Zonierung im Bruthabitat der Seeschwalben- und Lachmöwenkolonie im Neufelderkoog-Vorland (3.8.15, Foto: N. Kempf)

 

Sekundäre Bruthabitate

Mit dem Verschwinden primärer Bruthabitate gewannen sekundäre, also von Menschen zufällig geschaffene Ersatzlebensräume, an Bedeutung. Im Mittelmeerraum können dies Reisfelder und künstliche Lagunen zur Salzgewinnung sein, in Schleswig-Holstein geeignete Flächen in der durch Küsten- und Uferschutz gestalteten Landschaft, z.B. Landgewinnungsflächen, beweidete Vorländer, künstliche Inseln und frühe Sukzessionsstadien nach Eindeichungen, Kleientnahmen und Aufspülungen. Derzeit finden wir an der festländischen Nordseeküste die Ansprüche an das Bruthabitat koloniebrütender Seeschwalben vor allem auf den mit Schafen beweideten Vorländern realisiert, welche im Frühjahr zusätzlich durch Gänsefraß bis weit in die Vegetationsperiode hinein kurz gehalten werden. Dieser kurze, aber intensive Fraßdruck, vor allem durch die Nonnen- oder Weißwangengans (Branta leucopsis), führt alljährlich zu Konflikten mit der Landwirtschaft, hat jedoch für den Schutz der Koloniebrüter im Neufelderkoog-Vorland eine wertvolle Nebenwirkung. Die Qualität des Bruthabitates für Säbelschnäbler, Seeschwalben und Lachmöwen bleibt über die Koloniegründungsphase hinaus hochwertig, da die Aktivität der Gänse ein frühes, hohes Aufwachsen der Vegetation hinauszögert. Auf diese Weise wird auch eine der negativen Folgen des Klimawandels für die lokale Artenvielfalt abgemildert: die zunehmend früher einsetzende Vegetationsperiode.

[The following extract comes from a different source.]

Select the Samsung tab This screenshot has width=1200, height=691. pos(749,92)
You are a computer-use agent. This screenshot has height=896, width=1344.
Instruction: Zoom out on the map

Im Mai fressen tausende Nonnengänse im Neufelderkoog-Vorland - gut für den Koloniestandort (12.5.21, Foto: M. Risch)

Das Bruthabitat an der Abbruchkante mit Elektrozaun - nicht idyllisch schön, aber genau richtig. (4.5.20, Foto: M. Risch)

Auf den ersten Blick sieht die Landschaft um den späteren Koloniestandort vor Brutbeginn nicht ansprechend aus - sehr kurzes Gras, blanke Trampelpfade der Schafe und andere vegetationsfreie Stellen, monoton, fast steppenartig. Für Seeschwalben und Lachmöwen ist dies jedoch der bestmögliche Zustand für einen Brutplatz und übt daher eine besondere Anziehungskraft aus. An der abgebildeten Stelle ist das Neufelderkoog-Vorland außerdem besonders hoch, bis zu 120 cm über dem mittleren Hochwasser. Dadurch ist die Kolonie vor den meisten höheren Sommerfluten geschützt. Verluste durch Hochwasser treten daher hier nicht so häufig auf wie andernorts. Im Verbund mit den Schutzmaßnahmen aus unserem Projekt haben wir hier wohl den Brutplatz mit den besten Erfolgsaussichten für Koloniebrüter an der Festlandsküste. Die Brutvögel nehmen diese Qualität wahr, u.a. durch regelmäßiges erfolgreiches Brüten, und kehren daher mit hoher Ortstreue immer wieder dorthin zurück. Aber es werden auch viele Nichtbrüter angezogen. Die Zahl der Lachmöwen-Brutpaare nahm im Projektzeitraum 2011 - 2021 z.B. von etwa 50 auf 1700 zu.

 

Gastgebende Arten

Eine unverzichtbare Voraussetzung für die Ansiedlung von Lachseeschwalben ist das Vorkommen anderer Koloniebrüter mit ähnlichen Habitatansprüchen, deren Nachbarschaft Lachseeschwalben gezielt aufsuchen und für sich nutzen. In unseren Breiten sind dies vor allem Fluss- und Küstenseeschwalbe (Sterna hirundo, S. paradisaea), Lachmöwe (Chroicocephalus ridibundus) sowie Säbelschnäbler (Recurvirostra avosetta), in Südeuropa auch Dünnschnabelmöwe (Chroicocephalus genei), in Amerika Schwarzmantel-Scherenschnäbel (Rynchops niger). Für eine Ansiedlung müssen die gastgebenden Arten in Koloniestärke mit deutlicher Überzahl gegenüber der Lachseeschwalbe vorhanden sein. Einzelvorkommen reichen nicht aus. Lachseeschwalben nutzen die Warn- und Verteidigungsleistungen der benachbarten Koloniebrüter ohne selbst dazu beizutragen, z.B. bei der Abwehr von Prädatoren. In Zeiten knapperen Nahrungsangebotes fressen sie gelegentlich Küken ihrer Gastgeber, weshalb man das gegenseitige Verhältnis insgesamt als halbparasitisch beschreiben könnte. Arten, die zum Sicherheitsbedürfnis der Lachseeschwalben nichts beitragen oder ihnen sogar gefährlich werden können, werden als Brutnachbarn tendenziell gemieden. Dies gilt besonders für Großmöwen, die einen abschreckenden Effekt haben, da sie in den Kolonien als Prädatoren und Störungsquelle auftreten. Die Existenz der kleinen Lachseeschwalbenkolonie in Neufelderkoog ist also direkt von der dortigen Flussseeschwalben- und Lachmöwenkolonie abhängig.